The Yorkshire Architectural and York Archaeological Society (Y.A.Y.A.S.) is a learned society formed in 1842 as the Yorkshire Architectural Society. Its membership was made up of clergymen and laymen led by Rev. George Ayliffe Poole from Leeds. Its main objectives were the study of ecclesiastical architecture and design, and the restoration of churches within Yorkshire; it also intended to promote improvements in the design of future ecclesiastical buildings.

==History==
The first annual general meeting was held in the De Grey Rooms, York on 7 October 1842. Rev. George Ayliffe Poole took the role of secretary while Richard Bethell became the society's chair. The society planned to meet twice a year for general business and the reading of papers, which it would publish if of sufficient interest. Over three hundred members joined before the first meeting. The donation of books, plans and drawings from members was encouraged to form a society museum and library. A permanent room in Minster Yard housed the museum, library and meeting room from June 1844 until 1857, when these moved to the York School of Art.

On 8 April 1845 the first society excursion was organised to Adel church. The annual outing became a feature of the society.

In 1850 the society adopted a seal, designed by a member, John West Hugall, showing a standing figure of St Wilfrid.

The preservation of secular buildings, although not an original aim of the society, took up an increasingly large proportion of its time and energy from the mid-1850s. Members were involved in several campaigns in York. In 1855 they petitioned to save York city walls from demolition, and, in 1859, the society was involved in a campaign to preserve the barbican at Walmgate Bar.

Membership gradually declined through the mid-19th century. Committee meetings became infrequent, the presentation of papers ceased and few grants were given out for church restoration. In 1884 the society, together with its books and artefacts, moved to York Minster Library. Its plaster casts of architectural details were donated to the York School of Art, which had housed the society for several years.

The society underwent a revival in 1902, widening its objectives to cover archaeological research in York. It was renamed the Yorkshire Architectural and York Archaeological Society (Y.A.Y.A.S.). Lecture and excursion programmes were reinstated and, in June 1902, Dr William A. Evelyn, who was to become a driving force in the conservation of York's buildings and city walls, joined the society. In 1906 the society and its library moved to Jacob's Well which it quickly outgrew, then moving to the Yorkshire Philosophical Society building.
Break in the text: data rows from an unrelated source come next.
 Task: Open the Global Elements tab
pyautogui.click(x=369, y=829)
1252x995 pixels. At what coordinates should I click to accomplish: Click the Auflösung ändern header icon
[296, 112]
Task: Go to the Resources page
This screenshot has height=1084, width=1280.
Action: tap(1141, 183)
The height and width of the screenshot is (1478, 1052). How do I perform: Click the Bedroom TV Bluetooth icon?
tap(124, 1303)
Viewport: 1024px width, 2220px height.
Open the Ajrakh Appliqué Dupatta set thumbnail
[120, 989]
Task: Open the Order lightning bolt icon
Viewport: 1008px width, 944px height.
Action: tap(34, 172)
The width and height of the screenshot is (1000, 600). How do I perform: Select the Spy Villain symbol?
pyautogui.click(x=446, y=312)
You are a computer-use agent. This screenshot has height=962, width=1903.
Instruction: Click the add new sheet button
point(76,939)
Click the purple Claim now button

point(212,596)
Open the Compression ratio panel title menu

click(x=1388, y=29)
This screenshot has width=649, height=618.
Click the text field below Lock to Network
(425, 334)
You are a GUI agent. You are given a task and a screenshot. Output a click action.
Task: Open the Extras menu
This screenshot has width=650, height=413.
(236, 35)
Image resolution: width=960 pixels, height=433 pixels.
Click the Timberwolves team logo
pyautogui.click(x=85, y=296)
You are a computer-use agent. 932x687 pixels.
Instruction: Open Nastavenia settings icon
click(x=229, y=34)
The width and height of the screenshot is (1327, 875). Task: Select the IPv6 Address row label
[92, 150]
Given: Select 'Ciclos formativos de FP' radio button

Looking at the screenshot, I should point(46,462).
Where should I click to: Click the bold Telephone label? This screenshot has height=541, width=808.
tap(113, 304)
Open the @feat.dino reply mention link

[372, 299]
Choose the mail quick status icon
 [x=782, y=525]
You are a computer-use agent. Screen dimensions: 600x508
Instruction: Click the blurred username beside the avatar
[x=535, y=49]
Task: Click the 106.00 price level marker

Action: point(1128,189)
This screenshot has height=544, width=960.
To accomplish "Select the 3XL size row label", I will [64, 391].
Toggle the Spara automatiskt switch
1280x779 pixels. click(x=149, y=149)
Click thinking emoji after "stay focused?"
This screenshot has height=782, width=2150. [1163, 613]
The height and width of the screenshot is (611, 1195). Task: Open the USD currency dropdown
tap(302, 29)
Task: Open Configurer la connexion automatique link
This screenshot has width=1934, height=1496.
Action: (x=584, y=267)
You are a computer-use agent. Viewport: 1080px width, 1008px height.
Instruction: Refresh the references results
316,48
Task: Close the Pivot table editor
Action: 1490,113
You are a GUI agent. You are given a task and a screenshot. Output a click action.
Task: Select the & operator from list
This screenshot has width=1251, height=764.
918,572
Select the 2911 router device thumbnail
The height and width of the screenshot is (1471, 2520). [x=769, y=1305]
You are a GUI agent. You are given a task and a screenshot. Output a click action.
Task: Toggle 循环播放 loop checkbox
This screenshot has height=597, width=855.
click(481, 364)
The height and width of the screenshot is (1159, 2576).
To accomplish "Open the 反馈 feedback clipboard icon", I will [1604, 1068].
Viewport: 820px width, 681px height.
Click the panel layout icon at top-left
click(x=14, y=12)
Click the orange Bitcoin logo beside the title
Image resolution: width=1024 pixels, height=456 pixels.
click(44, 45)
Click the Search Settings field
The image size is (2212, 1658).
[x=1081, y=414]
From 1948 to 1953–54 the society produced an Annual Report and Summary of Proceedings, which contain articles on York architecture and archaeology. A programme of lectures, excursions and publications was also reinstated. From 1956, Y.A.Y.A.S. meetings and lectures were held in various venues across the city. The Yorkshire Philosophical Society continued to house the Y.A.Y.A.S. library until 1963, when it was moved to York Library. In 1974 the society's library was sold with the proceeds going towards the production of future publications.

York Historian was first published in 1976 and is an annual volume of York-centred historical research. Y.A.Y.A.S. Times, a newsletter for members, first appeared in November 1980. As of 2022, both publications continue. The society is now a charity with the aim: “To advance the education of the public in the architectural, historical and archaeological heritage in the historic county of Yorkshire and the City of York."

In 1931 William A. Evelyn sold his collection of paintings and drawings of York (now known as the Evelyn collection) to the city to be housed in York Art Gallery. His collection of glass lantern slides, and lecture notes was given to Y.A.Y.A.S. The collection is currently housed in York Minster Library and is in the care of the Y.A.Y.A.S. Keeper of the Evelyn Collection.

As of 2022, the society is still active in York and undertakes a wide range of lectures and excursions to stimulate interest and research in the city's historic environment. Every year it produces the journal York Historian, which includes original research on the history, archaeology and architecture of York.